In deze zaak heeft het gerechtshof 's-Hertogenbosch op 5 september 2024 uitspraak gedaan in hoger beroep tegen een vonnis van de rechtbank Oost-Brabant van 28 april 2022. De zaak betreft profijtontneming in het kader van deelname aan een criminele organisatie die zich bezighield met illegale vuurwerkhandel. De rechtbank had het wederrechtelijk verkregen voordeel vastgesteld op € 58.287,- en een betalingsverplichting van € 52.458,- opgelegd, met een gijzeling van 1.050 dagen. De officier van justitie ging in hoger beroep tegen dit vonnis.
Tijdens de zitting in hoger beroep heeft het hof de vordering van de advocaat-generaal gehoord, die stelde dat het geschatte wederrechtelijk verkregen voordeel op € 1.826.809,05 moest worden vastgesteld, met een betalingsverplichting van € 434.782,-. De verdediging voerde verweren aan tegen de hoogte van het voordeel en de betalingsverplichting. Het hof heeft de argumenten van beide partijen overwogen en heeft besloten het vonnis van de rechtbank te bevestigen, met uitzondering van de betalingsverplichting en het aantal dagen gijzeling.

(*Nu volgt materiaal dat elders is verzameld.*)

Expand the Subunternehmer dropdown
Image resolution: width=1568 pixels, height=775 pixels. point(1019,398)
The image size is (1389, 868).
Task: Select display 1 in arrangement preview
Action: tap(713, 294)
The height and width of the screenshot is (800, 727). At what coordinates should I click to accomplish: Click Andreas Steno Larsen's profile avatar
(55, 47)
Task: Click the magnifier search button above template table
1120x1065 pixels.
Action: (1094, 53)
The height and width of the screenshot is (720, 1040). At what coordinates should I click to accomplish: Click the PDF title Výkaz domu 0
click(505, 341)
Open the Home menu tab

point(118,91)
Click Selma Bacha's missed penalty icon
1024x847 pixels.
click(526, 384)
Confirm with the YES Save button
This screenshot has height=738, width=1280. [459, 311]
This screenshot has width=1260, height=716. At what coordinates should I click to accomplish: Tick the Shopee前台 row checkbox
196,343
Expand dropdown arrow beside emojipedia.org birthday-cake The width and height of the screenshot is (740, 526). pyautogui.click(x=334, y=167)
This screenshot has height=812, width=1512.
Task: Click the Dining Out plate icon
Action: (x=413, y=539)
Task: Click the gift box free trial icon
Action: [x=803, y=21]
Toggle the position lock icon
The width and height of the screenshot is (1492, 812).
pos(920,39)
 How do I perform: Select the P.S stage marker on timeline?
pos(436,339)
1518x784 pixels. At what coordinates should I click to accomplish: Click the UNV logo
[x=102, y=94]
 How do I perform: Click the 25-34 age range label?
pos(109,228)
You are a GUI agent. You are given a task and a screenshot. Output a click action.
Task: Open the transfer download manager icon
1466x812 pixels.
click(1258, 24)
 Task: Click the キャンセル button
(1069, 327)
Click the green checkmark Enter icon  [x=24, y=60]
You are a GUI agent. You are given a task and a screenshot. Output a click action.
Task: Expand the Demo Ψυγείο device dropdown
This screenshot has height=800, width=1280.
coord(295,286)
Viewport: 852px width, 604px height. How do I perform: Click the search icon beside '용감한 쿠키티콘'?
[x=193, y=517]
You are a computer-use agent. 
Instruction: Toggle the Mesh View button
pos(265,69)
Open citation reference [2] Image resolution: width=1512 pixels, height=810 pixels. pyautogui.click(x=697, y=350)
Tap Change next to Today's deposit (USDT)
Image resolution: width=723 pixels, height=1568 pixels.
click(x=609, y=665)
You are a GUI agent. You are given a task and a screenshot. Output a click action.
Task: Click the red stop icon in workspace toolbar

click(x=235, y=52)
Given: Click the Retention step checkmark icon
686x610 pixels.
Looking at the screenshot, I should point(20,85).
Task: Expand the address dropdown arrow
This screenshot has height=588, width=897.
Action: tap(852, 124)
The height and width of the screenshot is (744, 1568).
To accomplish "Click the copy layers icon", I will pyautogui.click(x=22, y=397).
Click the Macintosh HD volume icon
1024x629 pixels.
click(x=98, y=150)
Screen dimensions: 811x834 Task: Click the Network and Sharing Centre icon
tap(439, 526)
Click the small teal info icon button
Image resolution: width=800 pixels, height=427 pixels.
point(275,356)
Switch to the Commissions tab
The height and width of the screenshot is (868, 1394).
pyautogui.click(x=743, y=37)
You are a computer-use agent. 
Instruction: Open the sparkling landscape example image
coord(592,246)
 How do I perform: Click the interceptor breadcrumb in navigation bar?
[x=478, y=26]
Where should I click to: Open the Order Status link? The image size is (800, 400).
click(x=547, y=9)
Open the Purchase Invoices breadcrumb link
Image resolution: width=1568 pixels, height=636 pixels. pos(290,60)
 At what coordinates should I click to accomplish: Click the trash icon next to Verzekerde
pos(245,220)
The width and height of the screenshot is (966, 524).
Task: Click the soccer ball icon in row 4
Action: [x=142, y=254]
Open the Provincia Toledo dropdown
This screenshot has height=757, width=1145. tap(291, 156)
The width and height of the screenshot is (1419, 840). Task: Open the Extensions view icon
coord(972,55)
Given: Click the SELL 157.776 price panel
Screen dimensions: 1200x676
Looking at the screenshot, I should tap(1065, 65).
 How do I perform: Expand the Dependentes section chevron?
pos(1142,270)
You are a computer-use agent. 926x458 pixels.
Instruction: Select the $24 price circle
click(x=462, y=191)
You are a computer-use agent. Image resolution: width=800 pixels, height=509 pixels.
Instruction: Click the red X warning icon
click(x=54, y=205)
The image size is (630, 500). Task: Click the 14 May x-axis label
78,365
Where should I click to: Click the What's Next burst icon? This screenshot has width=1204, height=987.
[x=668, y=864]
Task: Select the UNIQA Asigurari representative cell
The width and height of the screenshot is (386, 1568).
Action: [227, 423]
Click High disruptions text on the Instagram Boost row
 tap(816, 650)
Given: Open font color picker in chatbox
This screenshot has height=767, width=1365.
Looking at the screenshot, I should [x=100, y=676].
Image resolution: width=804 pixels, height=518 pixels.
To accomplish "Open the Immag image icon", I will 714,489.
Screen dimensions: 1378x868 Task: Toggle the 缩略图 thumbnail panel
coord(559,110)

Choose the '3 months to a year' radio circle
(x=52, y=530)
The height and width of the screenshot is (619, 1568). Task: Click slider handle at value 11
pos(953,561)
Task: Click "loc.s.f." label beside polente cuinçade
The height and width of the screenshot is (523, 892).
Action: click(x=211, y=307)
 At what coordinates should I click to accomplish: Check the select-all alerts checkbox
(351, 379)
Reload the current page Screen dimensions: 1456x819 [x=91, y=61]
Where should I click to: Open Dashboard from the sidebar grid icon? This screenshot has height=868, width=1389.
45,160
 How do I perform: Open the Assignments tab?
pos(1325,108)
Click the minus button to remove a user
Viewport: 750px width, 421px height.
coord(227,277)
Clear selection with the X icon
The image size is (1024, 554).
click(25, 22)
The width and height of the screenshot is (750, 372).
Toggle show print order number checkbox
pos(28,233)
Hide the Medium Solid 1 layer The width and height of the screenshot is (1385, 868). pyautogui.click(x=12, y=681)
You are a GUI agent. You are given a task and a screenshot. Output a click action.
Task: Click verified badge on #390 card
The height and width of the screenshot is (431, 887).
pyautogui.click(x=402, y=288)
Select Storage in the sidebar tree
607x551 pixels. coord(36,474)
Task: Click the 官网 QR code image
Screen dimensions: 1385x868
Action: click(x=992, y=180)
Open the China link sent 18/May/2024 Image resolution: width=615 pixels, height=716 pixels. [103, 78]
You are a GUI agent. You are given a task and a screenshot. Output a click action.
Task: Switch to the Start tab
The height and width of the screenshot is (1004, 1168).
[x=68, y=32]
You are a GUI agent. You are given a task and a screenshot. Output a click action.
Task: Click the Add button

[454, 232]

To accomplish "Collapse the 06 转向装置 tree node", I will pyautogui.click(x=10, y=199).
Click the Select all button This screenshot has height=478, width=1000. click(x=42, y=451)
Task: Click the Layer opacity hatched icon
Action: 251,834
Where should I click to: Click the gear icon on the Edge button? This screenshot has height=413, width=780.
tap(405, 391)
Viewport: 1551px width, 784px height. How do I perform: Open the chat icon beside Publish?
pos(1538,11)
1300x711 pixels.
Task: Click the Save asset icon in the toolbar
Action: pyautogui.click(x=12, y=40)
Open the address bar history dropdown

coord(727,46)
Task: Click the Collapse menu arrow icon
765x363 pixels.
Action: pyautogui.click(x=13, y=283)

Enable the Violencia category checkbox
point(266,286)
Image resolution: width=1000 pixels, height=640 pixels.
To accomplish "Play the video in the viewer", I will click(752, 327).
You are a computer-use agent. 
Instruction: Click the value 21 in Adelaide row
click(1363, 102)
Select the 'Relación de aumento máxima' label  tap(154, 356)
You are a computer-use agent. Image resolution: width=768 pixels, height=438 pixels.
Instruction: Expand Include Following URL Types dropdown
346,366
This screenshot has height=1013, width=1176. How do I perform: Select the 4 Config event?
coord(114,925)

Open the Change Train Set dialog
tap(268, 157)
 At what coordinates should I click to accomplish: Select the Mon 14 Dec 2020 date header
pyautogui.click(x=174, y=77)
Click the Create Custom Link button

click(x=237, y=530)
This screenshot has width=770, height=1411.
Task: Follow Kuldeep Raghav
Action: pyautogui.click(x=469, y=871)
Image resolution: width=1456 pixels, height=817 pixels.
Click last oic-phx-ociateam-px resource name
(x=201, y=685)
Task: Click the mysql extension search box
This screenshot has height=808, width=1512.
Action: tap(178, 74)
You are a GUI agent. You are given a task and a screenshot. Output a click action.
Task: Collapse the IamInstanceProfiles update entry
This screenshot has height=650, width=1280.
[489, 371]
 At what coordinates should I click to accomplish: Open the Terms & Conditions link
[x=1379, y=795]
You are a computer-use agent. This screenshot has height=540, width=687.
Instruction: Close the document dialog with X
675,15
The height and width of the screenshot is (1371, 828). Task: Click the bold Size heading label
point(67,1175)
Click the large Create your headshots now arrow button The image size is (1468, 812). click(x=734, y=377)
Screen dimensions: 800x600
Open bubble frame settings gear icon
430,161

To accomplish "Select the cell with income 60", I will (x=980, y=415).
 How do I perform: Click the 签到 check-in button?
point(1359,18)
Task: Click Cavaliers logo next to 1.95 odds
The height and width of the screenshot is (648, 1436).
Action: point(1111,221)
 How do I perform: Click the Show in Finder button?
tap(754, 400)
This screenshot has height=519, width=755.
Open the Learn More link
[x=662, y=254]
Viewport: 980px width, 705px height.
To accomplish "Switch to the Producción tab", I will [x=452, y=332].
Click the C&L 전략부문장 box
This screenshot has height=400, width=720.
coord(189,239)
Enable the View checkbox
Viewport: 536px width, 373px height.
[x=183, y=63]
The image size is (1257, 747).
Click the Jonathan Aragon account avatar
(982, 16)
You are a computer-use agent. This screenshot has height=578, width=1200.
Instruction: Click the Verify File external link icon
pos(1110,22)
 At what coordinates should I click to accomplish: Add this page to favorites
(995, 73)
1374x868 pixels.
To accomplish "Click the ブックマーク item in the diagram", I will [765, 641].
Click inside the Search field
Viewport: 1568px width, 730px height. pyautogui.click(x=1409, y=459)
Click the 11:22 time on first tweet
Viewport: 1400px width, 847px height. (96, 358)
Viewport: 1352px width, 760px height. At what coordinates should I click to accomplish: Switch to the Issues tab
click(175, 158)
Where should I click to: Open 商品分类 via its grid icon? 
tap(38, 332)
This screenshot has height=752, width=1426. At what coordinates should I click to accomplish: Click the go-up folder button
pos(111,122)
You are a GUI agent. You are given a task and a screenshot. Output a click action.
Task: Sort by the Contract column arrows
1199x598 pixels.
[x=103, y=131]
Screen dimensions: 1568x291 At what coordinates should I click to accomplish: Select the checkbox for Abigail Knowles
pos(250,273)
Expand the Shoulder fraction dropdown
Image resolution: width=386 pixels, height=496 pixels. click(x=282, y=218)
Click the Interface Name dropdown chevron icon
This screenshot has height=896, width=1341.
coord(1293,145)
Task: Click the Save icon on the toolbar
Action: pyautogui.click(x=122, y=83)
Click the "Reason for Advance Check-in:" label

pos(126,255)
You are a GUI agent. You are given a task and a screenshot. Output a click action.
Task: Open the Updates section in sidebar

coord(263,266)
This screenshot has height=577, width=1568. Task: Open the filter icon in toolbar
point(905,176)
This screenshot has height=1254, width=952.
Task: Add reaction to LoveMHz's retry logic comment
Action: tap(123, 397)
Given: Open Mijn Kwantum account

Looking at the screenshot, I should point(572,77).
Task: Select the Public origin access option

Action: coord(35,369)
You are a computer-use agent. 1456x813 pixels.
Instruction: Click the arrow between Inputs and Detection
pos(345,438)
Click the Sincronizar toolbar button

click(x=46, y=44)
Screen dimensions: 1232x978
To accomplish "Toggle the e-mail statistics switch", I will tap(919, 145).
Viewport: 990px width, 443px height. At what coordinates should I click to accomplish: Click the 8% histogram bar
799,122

Het hof heeft vastgesteld dat de betalingsverplichting, rekening houdend met een overschrijding van de redelijke termijn, op € 49.543,- komt. De duur van de gijzeling is vastgesteld op 990 dagen. Het hof heeft de wettelijke grondslag voor de beslissing ontleend aan artikel 36e van het Wetboek van Strafrecht. De zaak is van belang vanwege de beoordeling van de hoogte van het wederrechtelijk verkregen voordeel en de toerekening daarvan aan de betrokkenen in de criminele organisatie.